I didn't say the iPhone or iPod was infected with a virus. In fact, nobody here has at all even mentioned a virus. I believe you are misunderstanding the article.
If you look at the details of the article - you will see that autorun.inf and autorun.exe were infected. As fudbuster77 rightly pointed out, the android device itself was safe..This could and has happened to iphones and ipods...
Anything with a USB mode would be able to carry malware like this. It doesn't matter who makes it.
First off... Apple doesn't ship the iphone or ipod or itouch with disk drive enable. The consumer have the option to enable disk drive but itune will format the hard drive then sync.
The phone did not have the virus, it just carried it.
IPhones, ipods, Mac, all do this.
Its different carrying a virus as opposed to being affected by it, however you wouldn't know this
I guess is time to read before you write...
Best regards
Still, very unfortunate for any company to have this bad publicity...
It doesn't matter that Windows can't write to the file format used by OS X or to Ext 3 or Ext 4, the file was sent, the file was saved, the virus is still attached. Because of this, you're machine is now a carrier. It's the reason I have an A/V on Ubuntu 9.10 and will continue to have one.
"It's the reason I have an A/V on Ubuntu 9.10 and will continue to have one."
Not me. I refuse to devote even one processor cycle to A/V in order to help clear up the Windows virus mess. Microsoft made their bed and now they (and anyone naive enough to use it) have to lay in it. I'm enjoying the fact that I can open any email, run reckless around the net and attach anything to my computer with total impunity. I have to admit that I also get a little satisfaction in telling you that. (Yeah, I run a Mac.)
ROFLMAO! great response!!!!
Now isn't that convenient! Free advertising for their anti-virus product! I'm willing to bet this will be called a fraud by the end of the week.
But like you said, interesting scenario here...
Guess I know now what lkrupp means...
I read about the Mariposa threat. . . impressive if you ask me...

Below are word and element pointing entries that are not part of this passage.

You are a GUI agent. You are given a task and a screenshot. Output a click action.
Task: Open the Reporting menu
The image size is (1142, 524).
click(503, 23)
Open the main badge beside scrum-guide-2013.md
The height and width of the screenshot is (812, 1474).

I am not paranoid or anything and i always on all my posts i write about how i use Ubuntu and Fedora along with windows OS. But these people are finding more and more ways to steal personal info on mainstream OS that its getting scary
"n employee at Spanish antivirus firm Panda Security received a new Android-based Vodafone HTC Magic" have you asked yourself If the device was brand new how did the malware get in the phone in the first place ? DId it get in at the manufacturers ?? I highly doubt it !!
could it have been a miniSD card ? yes i think so? Do i think kojacked is right on his post above ? yes i do. Corporate sabotage has been around for so long. other competitors for the same market will try to eliminate competition
Any operating system is susceptible to viruses, trojans, etc. Is completely ignorant to state the Iphone, Ipod, android devices, etc. are immune to malware. One way or another there is always a possibility for this to occur.

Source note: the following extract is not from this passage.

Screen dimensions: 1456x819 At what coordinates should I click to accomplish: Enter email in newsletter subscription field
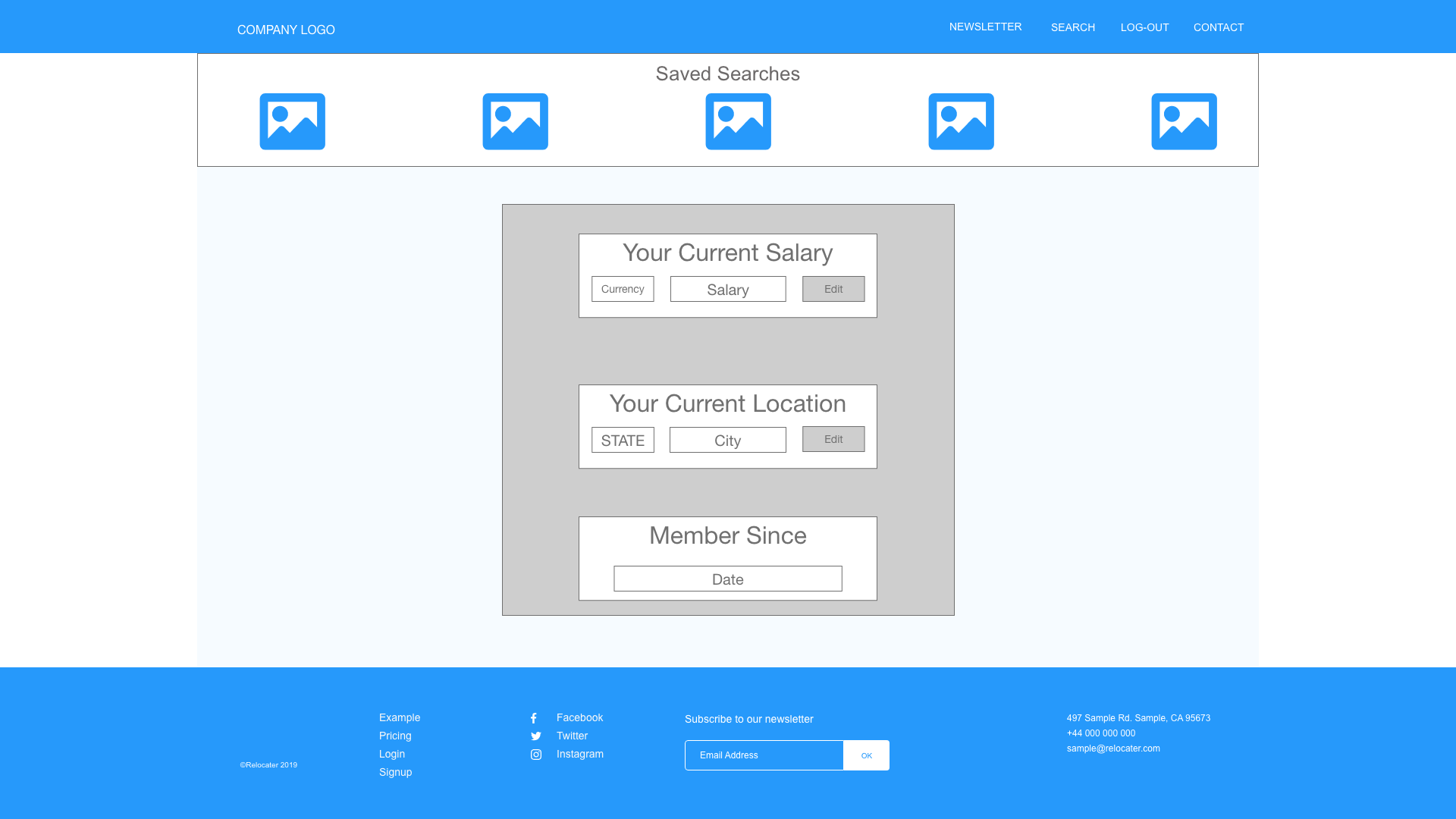click(x=764, y=755)
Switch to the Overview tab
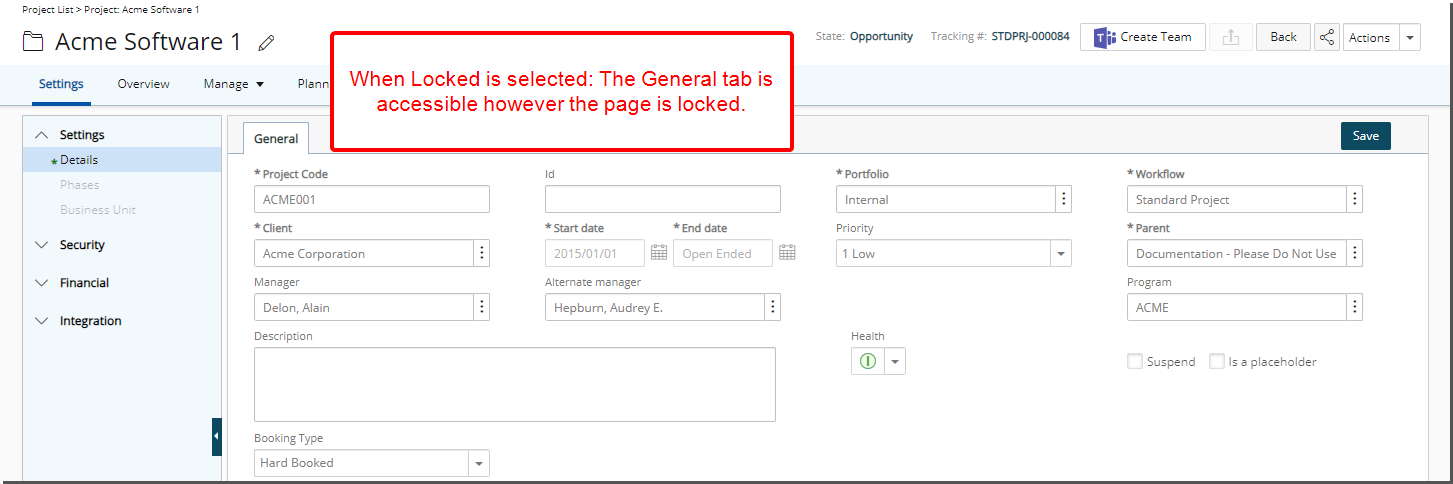The image size is (1453, 484). (x=143, y=84)
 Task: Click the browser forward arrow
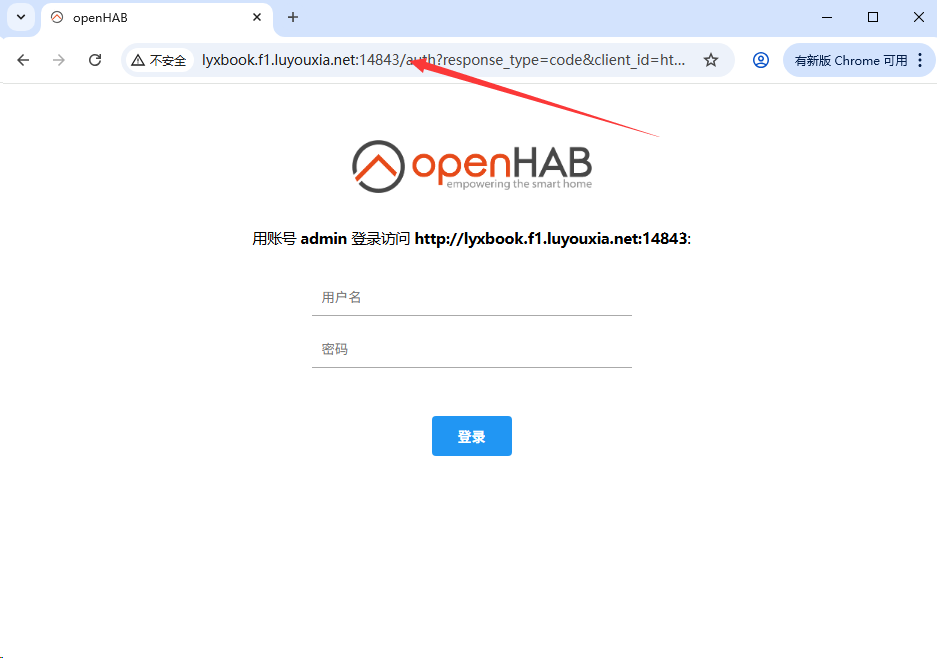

He never stated that any of those devices is immune (though he may believe that). What he actually stated is simply that they don't get infected, not that they can't.

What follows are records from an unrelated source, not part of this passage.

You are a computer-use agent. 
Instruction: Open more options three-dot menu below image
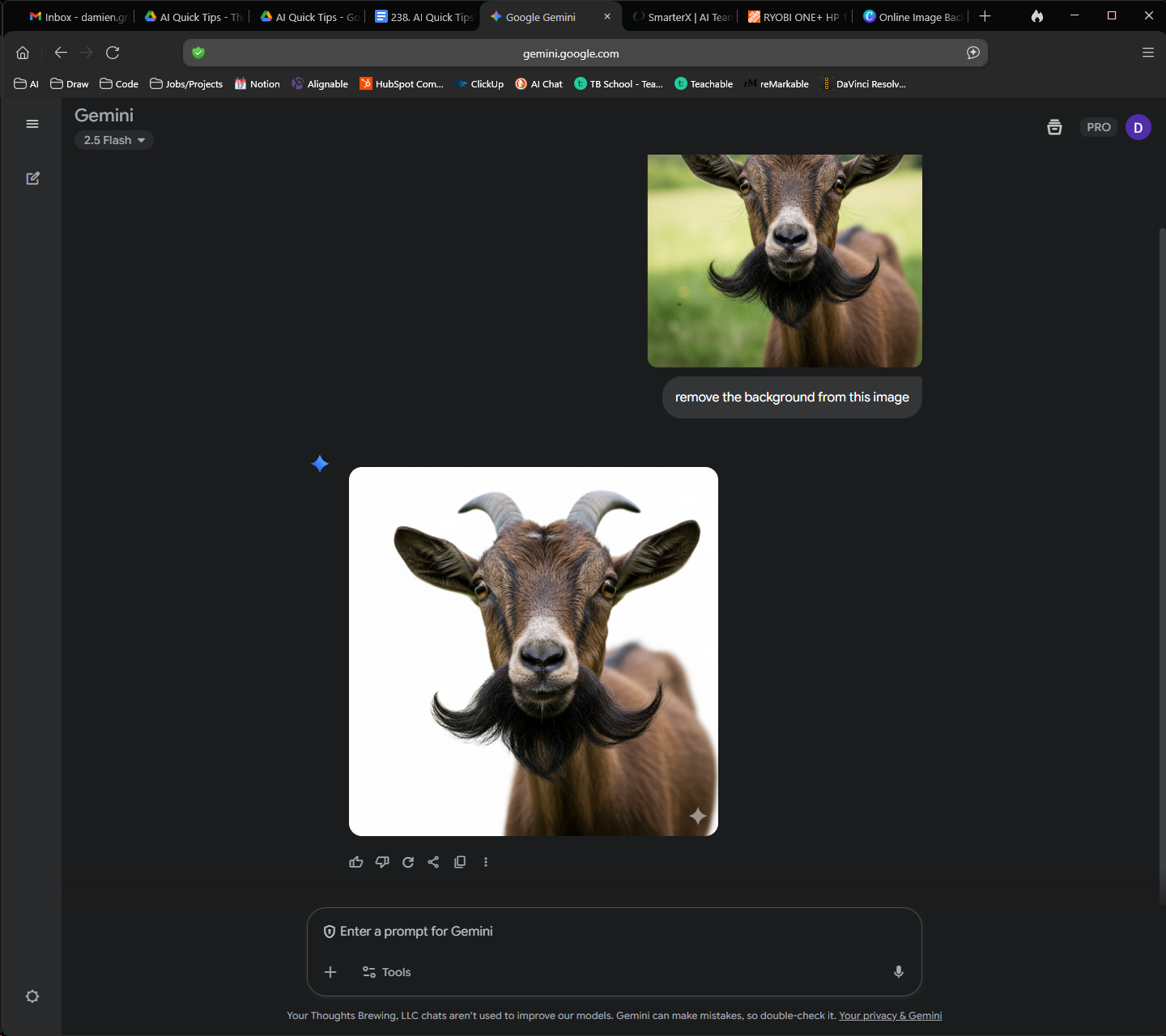pyautogui.click(x=486, y=862)
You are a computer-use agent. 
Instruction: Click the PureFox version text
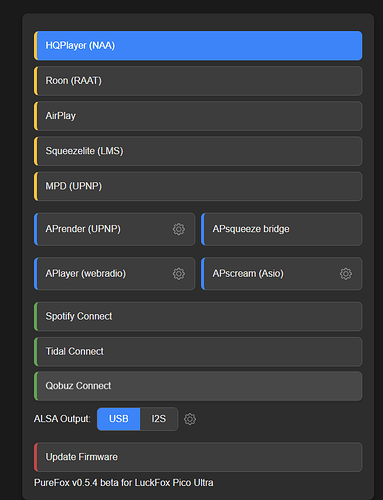(x=124, y=483)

See the issue here? If I put a virus on a USB stick with an Apple logo does it mean that that Apple products are crap and are infected by viruses? No.. but the second I put it into a windows computer and it auto infects it due to such a crappy O/S, most certainly the problem is in the O/S, not the carrier, the USB Stick.
Here the phone nor the code on the phone is the problem... it's Windows, yet again.
- by March 11, 2010 12:23 PM PST
- How do we know that the panda employee didn't put the malware on to the phones storage and then start the complaint.